Selected extract =
One of the most common operations in a data pipeline is the upsert — insert new records, update existing ones, and optionally delete removed ones, all in a single atomic operation. The SQL MERGE statement handles all three in one query. Understanding it is essential for anyone building incremental load pipelines in Snowflake, BigQuery, Databricks Delta Lake, or PostgreSQL.
This tutorial covers the full MERGE syntax, practical upsert patterns, and how to handle slowly changing dimensions and soft deletes.
The Dataset
We have a warehouse dimension table that already holds customer data, and an incoming staging table with changes from the source system.

Required task 1 =
In the MERGE tutorial, which four platforms are listed for building incremental load pipelines?
Required task 2 =
Output the stretch of the MERGE tutorial from "One of the most" through "the source system.".

Given data =
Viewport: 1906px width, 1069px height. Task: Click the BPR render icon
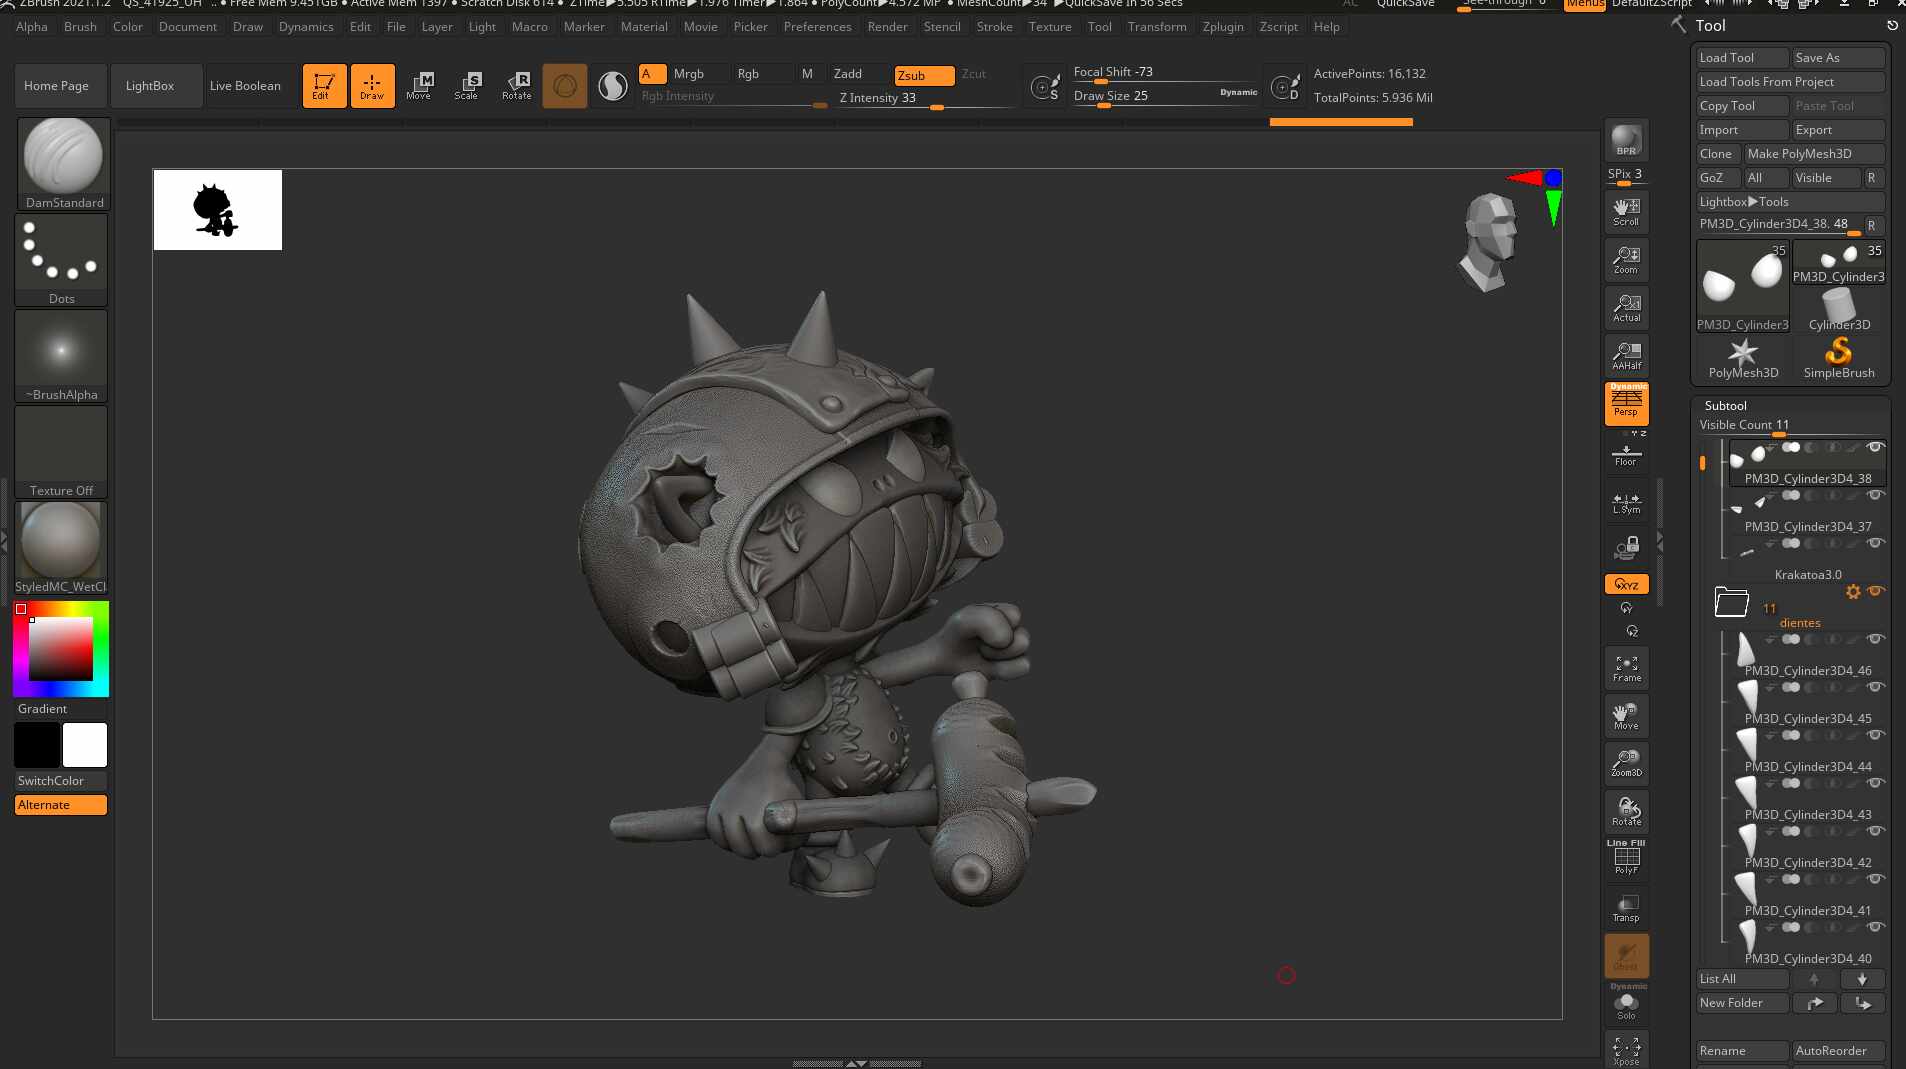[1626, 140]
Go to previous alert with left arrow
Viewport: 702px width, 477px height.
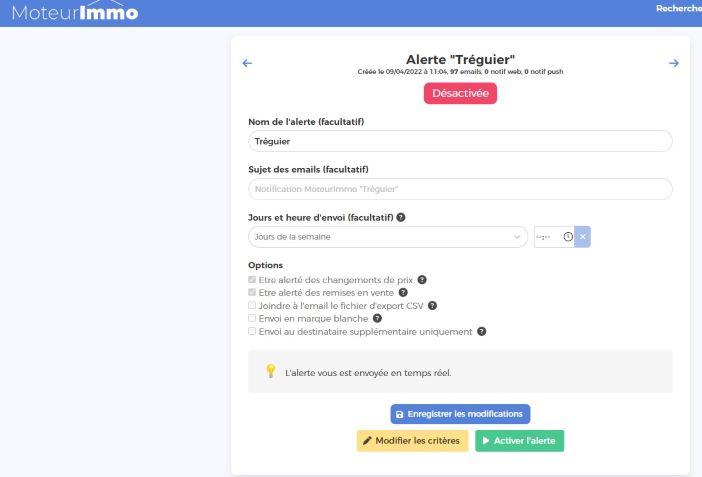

* * *

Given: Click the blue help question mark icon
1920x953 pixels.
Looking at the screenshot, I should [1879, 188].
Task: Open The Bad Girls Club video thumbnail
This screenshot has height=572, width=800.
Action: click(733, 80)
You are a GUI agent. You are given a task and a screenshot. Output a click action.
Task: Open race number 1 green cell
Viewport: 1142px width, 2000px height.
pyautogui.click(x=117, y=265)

--

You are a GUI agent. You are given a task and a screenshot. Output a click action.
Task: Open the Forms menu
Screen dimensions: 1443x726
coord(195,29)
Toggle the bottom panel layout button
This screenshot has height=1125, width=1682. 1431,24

Task solution 1 =
Snowflake, BigQuery, Databricks Delta Lake, and PostgreSQL.

Task solution 2 =
One of the most common operations in a data pipeline is the upsert — insert new records, update existing ones, and optionally delete removed ones, all in a single atomic operation. The SQL MERGE statement handles all three in one query. Understanding it is essential for anyone building incremental load pipelines in Snowflake, BigQuery, Databricks Delta Lake, or PostgreSQL.
This tutorial covers the full MERGE syntax, practical upsert patterns, and how to handle slowly changing dimensions and soft deletes.
The Dataset
We have a warehouse dimension table that already holds customer data, and an incoming staging table with changes from the source system.